ちょっと怪しげなのは、つぎの虫食い占いとでもいうべきものだろう。そんな八つ手占いもあったのですね。

「翌日の午後、お琴が店へ出てみると、軒の八つ手の大きい葉がもう枯れかかって、秋風にがさがさと鳴っていた。枯れてしまっては呪(まじな)いの効目(ききめ)もあるまいと思ったので、お琴は庭から新らしい葉を折って来て、人に頼むまでもなく、自分がその葉を吊り換えようとする時、ふと見ると古い枯葉には虫の蝕(く)ったような跡があった。更によく見ると、その虫蝕いの跡は仮名文字の走り書きのように読まれた。おそでしぬ――こう読まれたのである。お袖死ぬ――お琴はぎょっとした。」『かむろ蛇』

* * *

 気がついた虫に関わる表現は、だいたい以上の通りですが、設定や季節に応じての使い分けは、やはりお手のものですね。

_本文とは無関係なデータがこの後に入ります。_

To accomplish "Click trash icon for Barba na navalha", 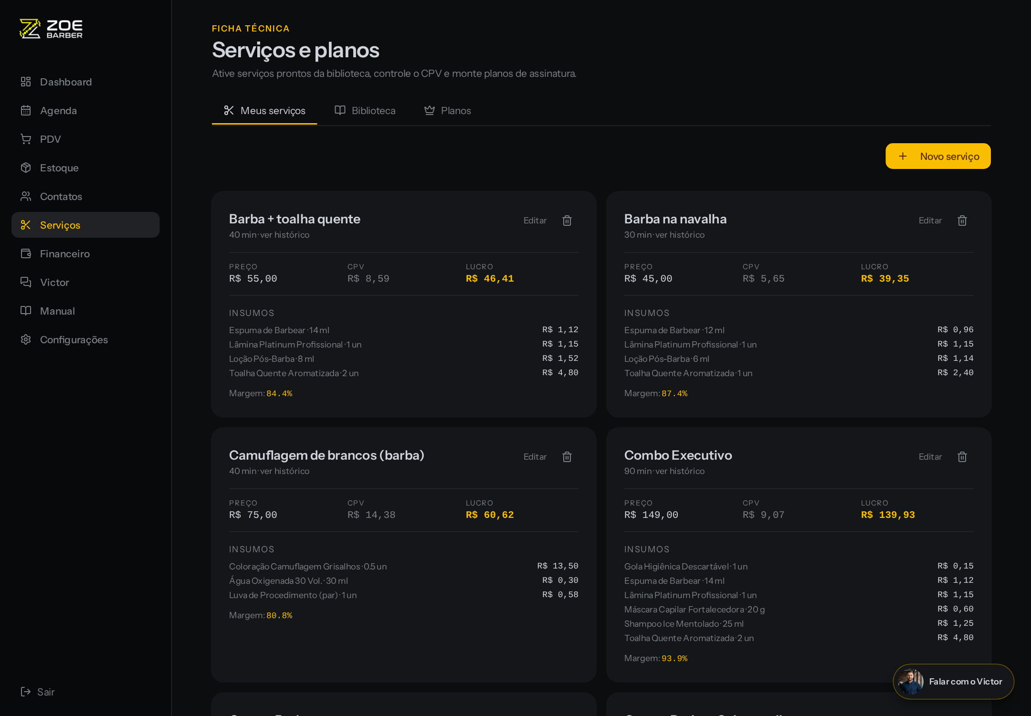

ごくありふれたものではあるけれども、花や虫などもきめ細かく、ストーリーに織り込むことによって、物語の親近感というか、リアリティを出そうとしたのでしょう。他の小説に比べれば十分多いといえるでしょう。
 しかし、あってよさそうなのが「蛍」でしたが、ほたるは出てきませんでした。不思議ですね。
 近代化や都市化に伴って、減少したのはやはり蚊や蠅かも知れませんね。
 ただ、蚤というのはありませんでした。この辺はあまり美的ではないからでしょうか。
虫といえば、秋の虫。江戸の頃は、虫聞きは、道灌山、王子周辺、飛鳥山、隅田川東岸などだったそうです。瓢箪に酒を入れ、莚か茣蓙を抱えて、重箱提げて。優雅なものでした。関東大震災の頃までは、戸山ヶ原にも出かけたそうです。三田村鳶魚・江戸の春秋227(1997、中公文庫、鳶魚江戸文庫15)。